WHAT NEEDS TO BE DONE: Pick out each line below that contains the word "this", and copy those lines.

(Records from a collection)
<<<<
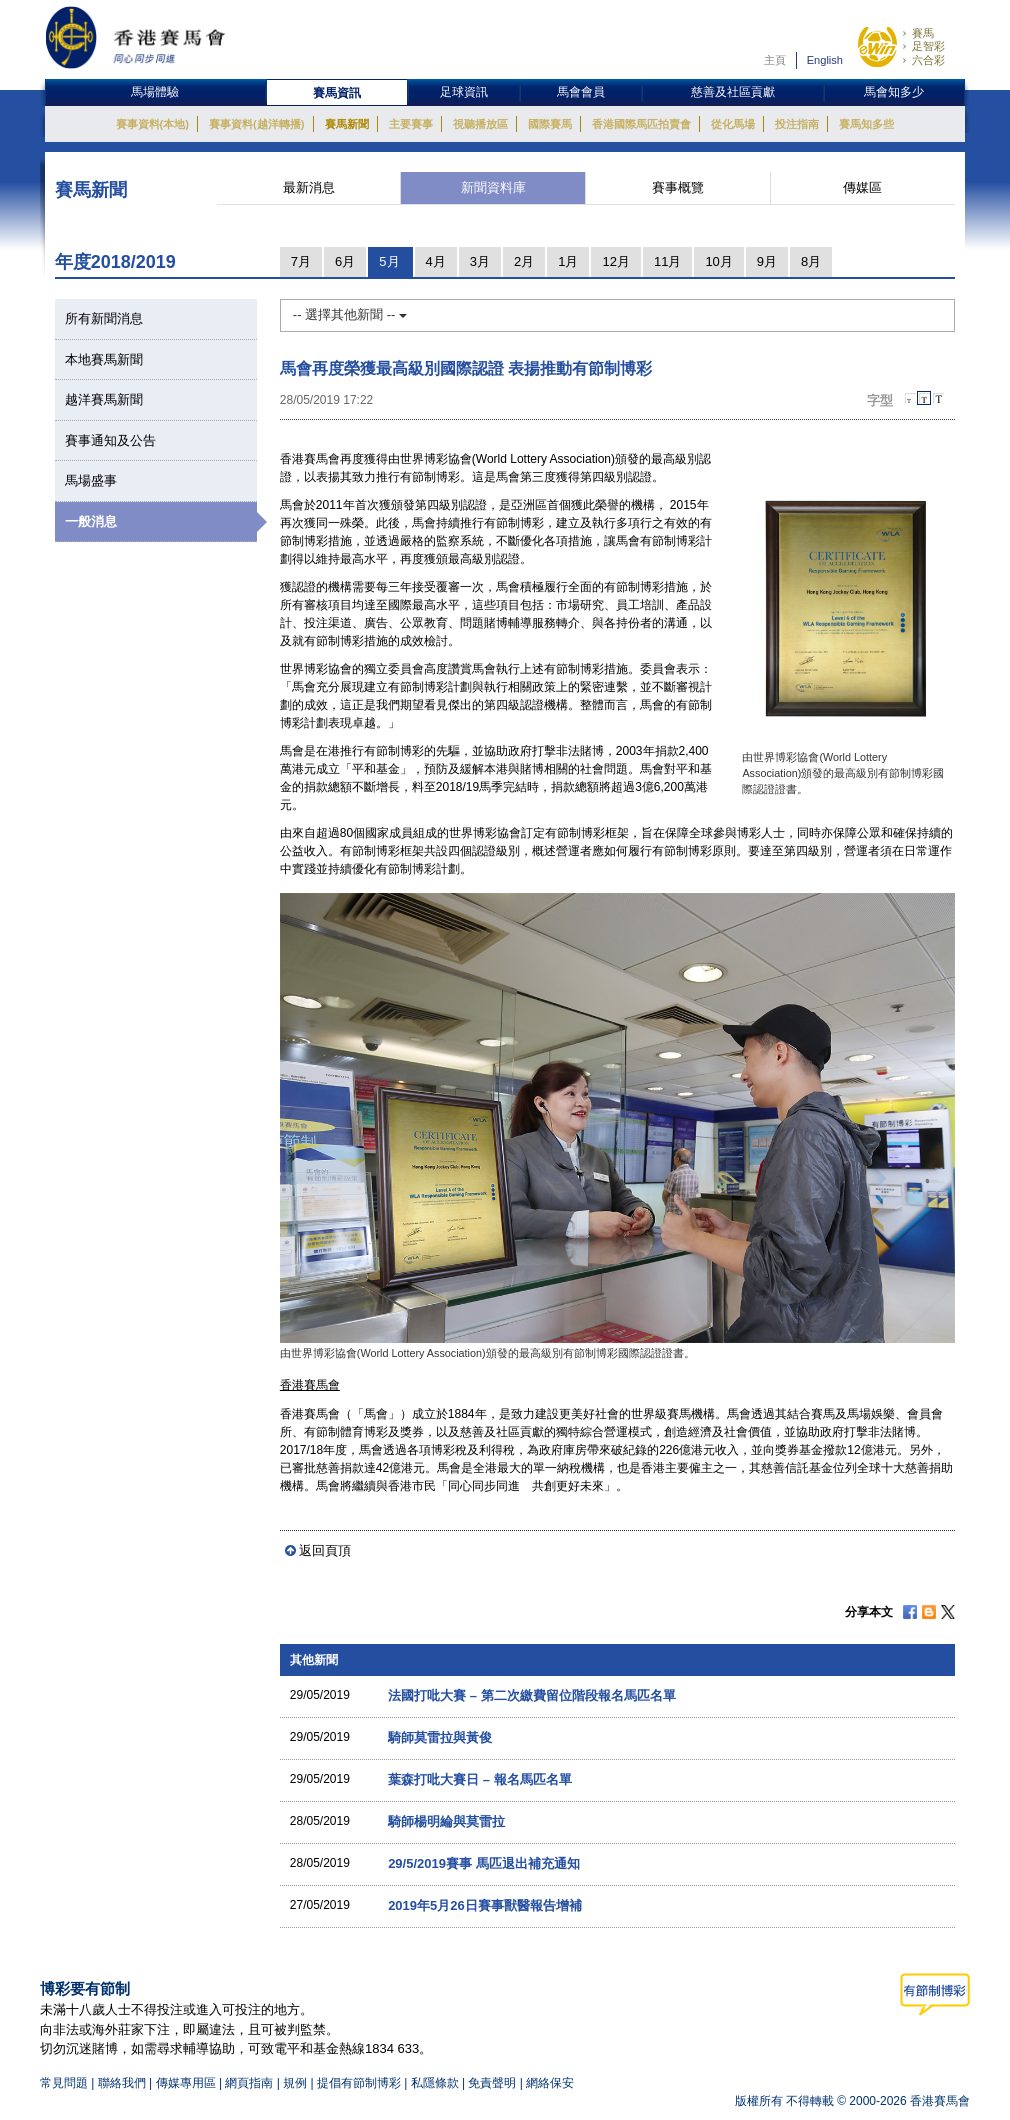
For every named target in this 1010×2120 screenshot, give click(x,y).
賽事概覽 (678, 187)
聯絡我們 (122, 2083)
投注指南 (797, 124)
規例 (296, 2083)
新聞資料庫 (493, 187)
>>>>
COMPLETE OUTPUT:
For every named target in this 1010×2120 screenshot, give click(x,y).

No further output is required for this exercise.